PROVIDED RECORDS:

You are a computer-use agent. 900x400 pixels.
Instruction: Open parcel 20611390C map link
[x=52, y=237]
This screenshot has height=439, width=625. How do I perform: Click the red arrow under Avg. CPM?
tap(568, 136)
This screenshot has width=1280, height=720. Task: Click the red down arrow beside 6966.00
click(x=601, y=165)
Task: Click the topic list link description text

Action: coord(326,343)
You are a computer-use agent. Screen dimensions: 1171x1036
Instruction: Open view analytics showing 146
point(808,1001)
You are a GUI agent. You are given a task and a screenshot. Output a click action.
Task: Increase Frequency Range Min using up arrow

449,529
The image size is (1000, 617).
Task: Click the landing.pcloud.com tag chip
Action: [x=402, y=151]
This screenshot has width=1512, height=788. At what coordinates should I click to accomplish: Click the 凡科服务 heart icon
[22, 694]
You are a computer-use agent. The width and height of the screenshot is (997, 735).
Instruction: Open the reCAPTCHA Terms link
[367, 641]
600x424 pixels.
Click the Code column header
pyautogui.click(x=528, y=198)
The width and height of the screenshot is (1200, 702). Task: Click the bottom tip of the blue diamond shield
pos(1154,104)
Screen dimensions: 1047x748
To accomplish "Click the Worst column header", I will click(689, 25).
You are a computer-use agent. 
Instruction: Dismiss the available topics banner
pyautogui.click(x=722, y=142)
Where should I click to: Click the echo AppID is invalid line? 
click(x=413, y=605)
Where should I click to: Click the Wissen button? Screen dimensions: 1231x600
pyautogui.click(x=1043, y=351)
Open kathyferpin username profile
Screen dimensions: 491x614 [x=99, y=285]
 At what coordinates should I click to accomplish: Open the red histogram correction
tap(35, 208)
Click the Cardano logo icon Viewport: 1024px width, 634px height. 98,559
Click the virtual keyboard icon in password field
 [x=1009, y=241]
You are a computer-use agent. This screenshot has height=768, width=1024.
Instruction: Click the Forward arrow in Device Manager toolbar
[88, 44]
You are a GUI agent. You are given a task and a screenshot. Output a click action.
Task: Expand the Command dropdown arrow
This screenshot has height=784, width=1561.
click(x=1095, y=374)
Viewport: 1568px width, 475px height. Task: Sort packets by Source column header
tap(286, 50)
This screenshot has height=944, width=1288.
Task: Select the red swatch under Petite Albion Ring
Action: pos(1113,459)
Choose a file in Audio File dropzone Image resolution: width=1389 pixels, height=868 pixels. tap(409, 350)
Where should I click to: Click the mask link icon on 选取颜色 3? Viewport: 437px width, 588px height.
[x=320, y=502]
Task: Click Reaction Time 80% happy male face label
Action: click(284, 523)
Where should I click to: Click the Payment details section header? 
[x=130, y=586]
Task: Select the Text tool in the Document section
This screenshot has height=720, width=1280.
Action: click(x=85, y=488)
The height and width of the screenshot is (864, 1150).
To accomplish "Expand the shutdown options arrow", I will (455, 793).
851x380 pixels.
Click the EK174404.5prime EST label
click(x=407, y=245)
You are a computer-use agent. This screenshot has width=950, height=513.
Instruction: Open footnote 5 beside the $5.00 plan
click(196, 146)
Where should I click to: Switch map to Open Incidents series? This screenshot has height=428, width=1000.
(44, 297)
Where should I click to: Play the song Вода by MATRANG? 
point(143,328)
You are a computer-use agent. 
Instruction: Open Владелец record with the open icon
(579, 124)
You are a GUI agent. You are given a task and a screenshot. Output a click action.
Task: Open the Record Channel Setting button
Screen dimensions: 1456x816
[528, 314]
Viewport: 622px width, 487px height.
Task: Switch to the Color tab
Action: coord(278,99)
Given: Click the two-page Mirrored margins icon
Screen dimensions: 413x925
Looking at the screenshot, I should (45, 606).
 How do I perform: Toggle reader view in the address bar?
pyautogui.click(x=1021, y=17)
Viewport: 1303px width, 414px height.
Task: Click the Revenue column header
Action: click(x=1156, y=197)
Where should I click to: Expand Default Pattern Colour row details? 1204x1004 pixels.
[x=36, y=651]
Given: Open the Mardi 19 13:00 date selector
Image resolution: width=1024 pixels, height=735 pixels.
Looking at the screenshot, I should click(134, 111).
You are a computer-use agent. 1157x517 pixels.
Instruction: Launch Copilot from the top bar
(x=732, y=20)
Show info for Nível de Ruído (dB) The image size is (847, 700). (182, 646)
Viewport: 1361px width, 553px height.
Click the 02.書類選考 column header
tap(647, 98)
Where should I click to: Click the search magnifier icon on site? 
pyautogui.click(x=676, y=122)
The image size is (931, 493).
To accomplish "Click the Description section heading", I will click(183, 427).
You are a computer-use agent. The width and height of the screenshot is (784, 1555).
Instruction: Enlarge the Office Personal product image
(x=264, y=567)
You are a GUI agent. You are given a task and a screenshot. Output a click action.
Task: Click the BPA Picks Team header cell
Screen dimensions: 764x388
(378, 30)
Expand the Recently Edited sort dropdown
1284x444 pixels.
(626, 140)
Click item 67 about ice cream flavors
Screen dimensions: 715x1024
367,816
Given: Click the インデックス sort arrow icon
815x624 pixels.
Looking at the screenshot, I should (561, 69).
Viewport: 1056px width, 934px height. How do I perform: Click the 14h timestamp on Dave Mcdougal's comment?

WORK ITEM:
Could you retype every line of the data exactly?

EXERCISE ANSWER:
You are a computer-use agent. 900x400 pixels.
Instruction: Open parcel 20611390C map link
[x=52, y=237]
This screenshot has height=439, width=625. How do I perform: Click the red arrow under Avg. CPM?
tap(568, 136)
This screenshot has width=1280, height=720. Task: Click the red down arrow beside 6966.00
click(x=601, y=165)
Task: Click the topic list link description text

Action: coord(326,343)
You are a computer-use agent. Screen dimensions: 1171x1036
Instruction: Open view analytics showing 146
point(808,1001)
You are a GUI agent. You are given a task and a screenshot. Output a click action.
Task: Increase Frequency Range Min using up arrow

449,529
The image size is (1000, 617).
Task: Click the landing.pcloud.com tag chip
Action: [x=402, y=151]
This screenshot has width=1512, height=788. At what coordinates should I click to accomplish: Click the 凡科服务 heart icon
[22, 694]
You are a computer-use agent. The width and height of the screenshot is (997, 735).
Instruction: Open the reCAPTCHA Terms link
[367, 641]
600x424 pixels.
Click the Code column header
pyautogui.click(x=528, y=198)
The width and height of the screenshot is (1200, 702). Task: Click the bottom tip of the blue diamond shield
pos(1154,104)
Screen dimensions: 1047x748
To accomplish "Click the Worst column header", I will click(689, 25).
You are a computer-use agent. 
Instruction: Dismiss the available topics banner
pyautogui.click(x=722, y=142)
Where should I click to: Click the echo AppID is invalid line? 
click(x=413, y=605)
Where should I click to: Click the Wissen button? Screen dimensions: 1231x600
pyautogui.click(x=1043, y=351)
Open kathyferpin username profile
Screen dimensions: 491x614 [x=99, y=285]
 At what coordinates should I click to accomplish: Open the red histogram correction
tap(35, 208)
Click the Cardano logo icon Viewport: 1024px width, 634px height. 98,559
Click the virtual keyboard icon in password field
 [x=1009, y=241]
You are a computer-use agent. This screenshot has height=768, width=1024.
Instruction: Click the Forward arrow in Device Manager toolbar
[88, 44]
You are a GUI agent. You are given a task and a screenshot. Output a click action.
Task: Expand the Command dropdown arrow
This screenshot has height=784, width=1561.
click(x=1095, y=374)
Viewport: 1568px width, 475px height. Task: Sort packets by Source column header
tap(286, 50)
This screenshot has height=944, width=1288.
Task: Select the red swatch under Petite Albion Ring
Action: pos(1113,459)
Choose a file in Audio File dropzone Image resolution: width=1389 pixels, height=868 pixels. tap(409, 350)
Where should I click to: Click the mask link icon on 选取颜色 3? Viewport: 437px width, 588px height.
[x=320, y=502]
Task: Click Reaction Time 80% happy male face label
Action: click(284, 523)
Where should I click to: Click the Payment details section header? 
[x=130, y=586]
Task: Select the Text tool in the Document section
This screenshot has height=720, width=1280.
Action: click(x=85, y=488)
The height and width of the screenshot is (864, 1150).
To accomplish "Expand the shutdown options arrow", I will (455, 793).
851x380 pixels.
Click the EK174404.5prime EST label
click(x=407, y=245)
You are a computer-use agent. This screenshot has width=950, height=513.
Instruction: Open footnote 5 beside the $5.00 plan
click(196, 146)
Where should I click to: Switch map to Open Incidents series? This screenshot has height=428, width=1000.
(44, 297)
Where should I click to: Play the song Вода by MATRANG? 
point(143,328)
You are a computer-use agent. 
Instruction: Open Владелец record with the open icon
(579, 124)
You are a GUI agent. You are given a task and a screenshot. Output a click action.
Task: Open the Record Channel Setting button
Screen dimensions: 1456x816
[528, 314]
Viewport: 622px width, 487px height.
Task: Switch to the Color tab
Action: coord(278,99)
Given: Click the two-page Mirrored margins icon
Screen dimensions: 413x925
Looking at the screenshot, I should (45, 606).
 How do I perform: Toggle reader view in the address bar?
pyautogui.click(x=1021, y=17)
Viewport: 1303px width, 414px height.
Task: Click the Revenue column header
Action: click(x=1156, y=197)
Where should I click to: Expand Default Pattern Colour row details? 1204x1004 pixels.
[x=36, y=651]
Given: Open the Mardi 19 13:00 date selector
Image resolution: width=1024 pixels, height=735 pixels.
Looking at the screenshot, I should click(134, 111).
You are a computer-use agent. 1157x517 pixels.
Instruction: Launch Copilot from the top bar
(x=732, y=20)
Show info for Nível de Ruído (dB) The image size is (847, 700). (182, 646)
Viewport: 1361px width, 553px height.
Click the 02.書類選考 column header
tap(647, 98)
Where should I click to: Click the search magnifier icon on site? 
pyautogui.click(x=676, y=122)
The image size is (931, 493).
To accomplish "Click the Description section heading", I will click(183, 427).
You are a computer-use agent. The width and height of the screenshot is (784, 1555).
Instruction: Enlarge the Office Personal product image
(x=264, y=567)
You are a GUI agent. You are given a task and a screenshot. Output a click action.
Task: Click the BPA Picks Team header cell
Screen dimensions: 764x388
(378, 30)
Expand the Recently Edited sort dropdown
1284x444 pixels.
(626, 140)
Click item 67 about ice cream flavors
Screen dimensions: 715x1024
367,816
Given: Click the インデックス sort arrow icon
815x624 pixels.
Looking at the screenshot, I should (561, 69).
Viewport: 1056px width, 934px height. How do I perform: Click the 14h timestamp on Dave Mcdougal's comment?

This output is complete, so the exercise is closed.